When you can't ignore the itching burning gnat bites on your scalp for another second you must dump your gold bearing gravel, so you can scoop up a pan of water to dump on your head. It's a fair exchange, under the circumstances. After all it's only gnat bites, for Pete's sake. They'll be gone in the morning. As your hair dries in the, by now, hot sun the itching will begin anew. Scoop some more water. You'll survive. 

Eeeeee- eeee -eeee.... A loan whining mosquito circles your ear. The mosquitoes along your average mountain creek bank are something else. They'd be downright dangerous if they learned about teamwork. Bet those bites won’t be gone in the morning. Neither will the poison ivy. Ah well. The whelps will remind you to prepare better next time.

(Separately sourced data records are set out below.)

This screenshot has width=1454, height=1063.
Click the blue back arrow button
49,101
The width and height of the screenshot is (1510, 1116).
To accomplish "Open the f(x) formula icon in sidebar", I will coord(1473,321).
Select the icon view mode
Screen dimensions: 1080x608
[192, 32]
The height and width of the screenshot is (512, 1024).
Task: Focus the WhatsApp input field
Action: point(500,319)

The next time you will add a hat, a long-sleeved shirt, sunscreen, and a heavy coating of oily, smelly, mosquito repellent, to your wardrobe. With a few spots of pink calamine lotion, your ensemble will be complete. Your significant other says you look cute. "Really, you do." 

This time when you go to the creek with your friend you will enter the water from the pasture, where the animals water, walk, wander, and do other things. You march, albeit on slick rocks, through the water to your claim. You don't want to do the creek bank thing ever again. Not ever.

After spending several mornings hunched over a pan in the creek sifting through gravel a blue-million years old, you begin to feel a blue-million years old yourself. You have concluded that: A. You wouldn't recognize gold in your pan without a pronounced jeweler's sheen. B. What little bits of dust you've found are so minuscule you'd have to have an eyedropper to extract them. C. You don't have an eyedropper. D. There is an, at best, “limited" market for your product - - if you had a product. 

Mosquito bitten, snake scared, gnat gnawed, bruised, and battered, hungry and thirsty, as stiff as a log. You quit. 

"That's right. I quit. I've had enough." I told my diehard friend who spent several more unproductive days in the creek. Unless you count his inadvertent discovery, that the cold creek water eased the pain of his injured ankle, being productive. Um, he also killed three large, brown, thick-bodied, water-loving, territorial snakes. And I know we're not supposed to have moccasins here... but, if it walks like a duck, and quacks like a duck... It's not a frog. You know? 

In conclusion, all I can add is this: If you can make a living panning Grayson Creek, you're a better hand then I. I kid you not. Before I go that route again, I'll make my living with another pan. A frying pan. I'd sooner be a short-order cook then a miner. 

And if I have to work in water, please God, let it be the water at Camp McCall.